Alongside the rise in employment across the UK, the number of unemployed people fell.

  • In the final quarter of 2015, unemployment declined by 60,000, compared to the previous quarter (Jul-Sept). As a result, 1.69 million people are now out of work and looking for work (Exhibit 3).
  • The unemployment rate now stands at 5.1% which, although lower than before the crisis began, was a touch higher than the consensus expectation of a fall to 5.0%. The decline in unemployment seen at the end of 2015 was due in the main to a fall in the number of people who had been looking for work for longer periods of time.
  • The number of people out of work for over six and up to 12 months fell by 27,000, while the number out of work for over a year declined by 26,000.
  • In contrast, the number of people who had been seeking work for up to six months fell by just 8,000 in the three months to December.

...including young people

Positively, today’s data shows that youth unemployment has continued to edge downwards.

  • In the last three months of 2015, the number of 16 to 24 year olds unemployed fell by 31,000.
  • As a result, 622,000 young people are now looking for work.

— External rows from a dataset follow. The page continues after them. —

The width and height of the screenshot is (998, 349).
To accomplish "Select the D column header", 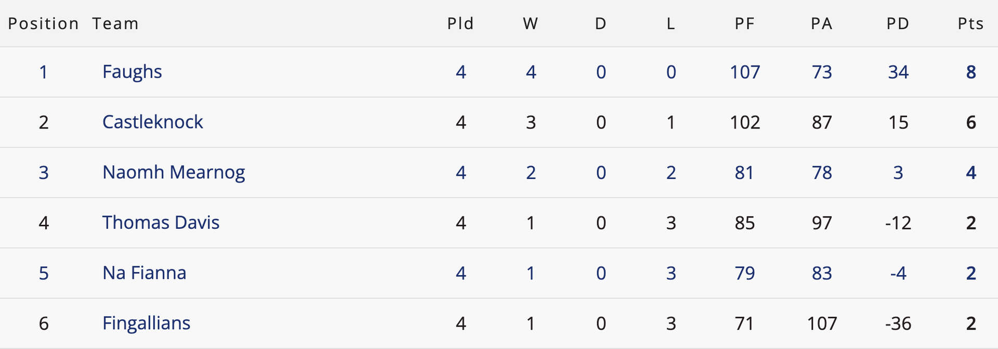I will 601,23.
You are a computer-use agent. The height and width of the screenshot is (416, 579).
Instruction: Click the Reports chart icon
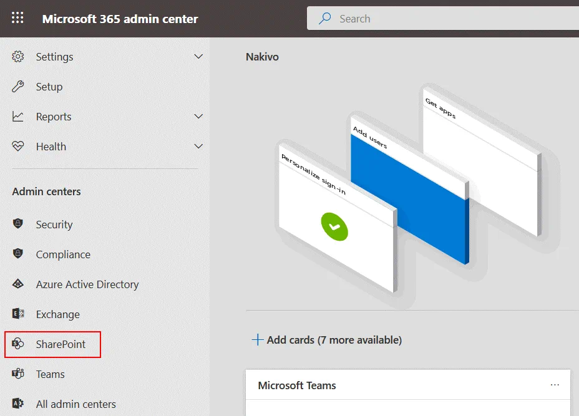18,117
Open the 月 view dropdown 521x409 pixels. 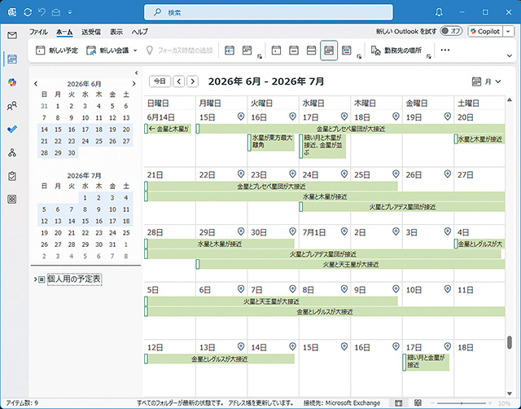pyautogui.click(x=487, y=81)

Almost two thirds of these young people are not in full-time education while the remaining third are seeking part-time opportunities which fit around their studies.
  • The youth unemployment rate is now 13.6%, which, like the overall unemployment rate, is a little lower than before the crisis began.

4

Employment grows in most of the UK’s nations and regions...

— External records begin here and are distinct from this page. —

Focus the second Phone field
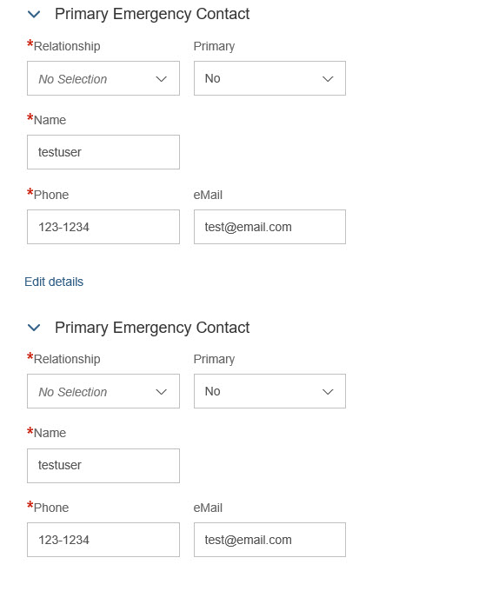Image resolution: width=492 pixels, height=591 pixels. [103, 540]
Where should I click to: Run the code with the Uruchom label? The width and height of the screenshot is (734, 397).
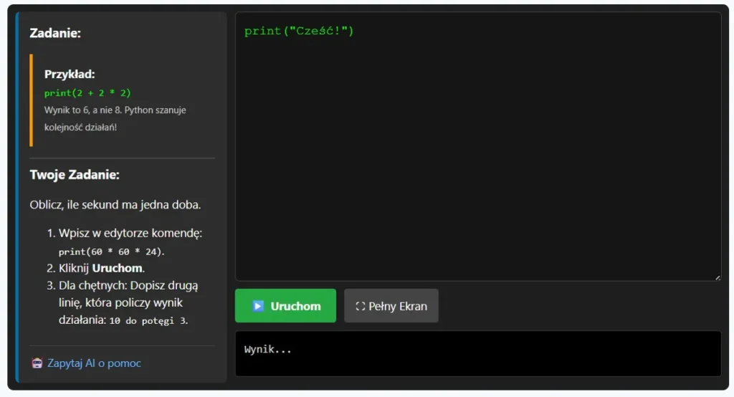295,306
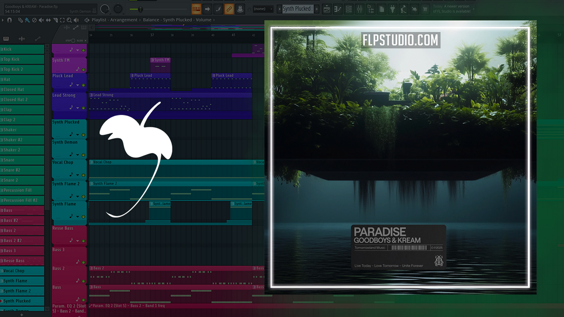
Task: Toggle the controller link chain icon
Action: coord(229,8)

The positive employment growth seen across the UK as a whole was driven by almost all of the UK’s nations and regions.

  • As Exhibit 4 overleaf shows, the north led the way with the number of people in work rising strongly in the north west (+56,000) and the north east (+47,000) in the final quarter of 2015.
  • Employment growth was slightly lower, although still healthy, in London (+25,000), Scotland (+22,000), the East of England (+18,000), Northern Ireland and Yorkshire & Humber (both +13,000) and the south east (+12,000).
  • Employment also rose, albeit less strongly, in Wales (+8,000) and the West Midlands (+4,000).
  • In contrast, the number of people in work remained broadly similar in the south west (+3,000) and actually fell in the East Midlands (-16,000).

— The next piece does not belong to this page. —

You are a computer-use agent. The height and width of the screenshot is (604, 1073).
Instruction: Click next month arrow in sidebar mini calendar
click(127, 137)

…while unemployment falls across half of the UK

While the increase in employment was fairly widespread, the fall in unemployment was concentrated in half of the UK’s nations and regions. 

  • The north west (-19,000), Wales and the West Midlands (both -12,000) saw the most significant declines in unemployment in the final quarter of 2015.
  • The East of England (-8,000), south west (-7,000) and Scotland (-5,000) also saw unemployment decline a little too.
  • In contrast, the number of people out of work and looking for work remained broadly flat in London (-3,000), the north east (-2,000), the south east (-1,000), Northern Ireland (0) and the East Midlands (+2,000).
  • Yorkshire & Humber was the only UK region to see unemployment rise very slightly (+8,000).

5

Pay growth remains lacklustre

Less welcome news in today’s statistics was that growth in the size of peoples’ earnings remains subdued, after having slowed consistently in recent months.

  • At 2.2%, regular pay growth, which excludes bonuses, in the private sector was broadly similar to that seen in the three months to November (2.1%) but still significantly lower than in the spring (3.4% in the three months to May).
  • As Exhibit 5 shows, total pay growth in the private sector, which includes bonuses, stood at 2.1%, which was a little lower than the month before (2.3% in the three months to November). This slowdown was driven by a decline in bonus pay growth (6.0% to 0.9% over the same period).
  • Although low inflation means that pay packets are stretching further at the till, such lacklustre pay growth underlines the need for a pickup in productivity so that wages can rise faster.
  • Not adding to the cumulative burden on businesses from recent Government policies, will help firms to create more jobs and boost productivity.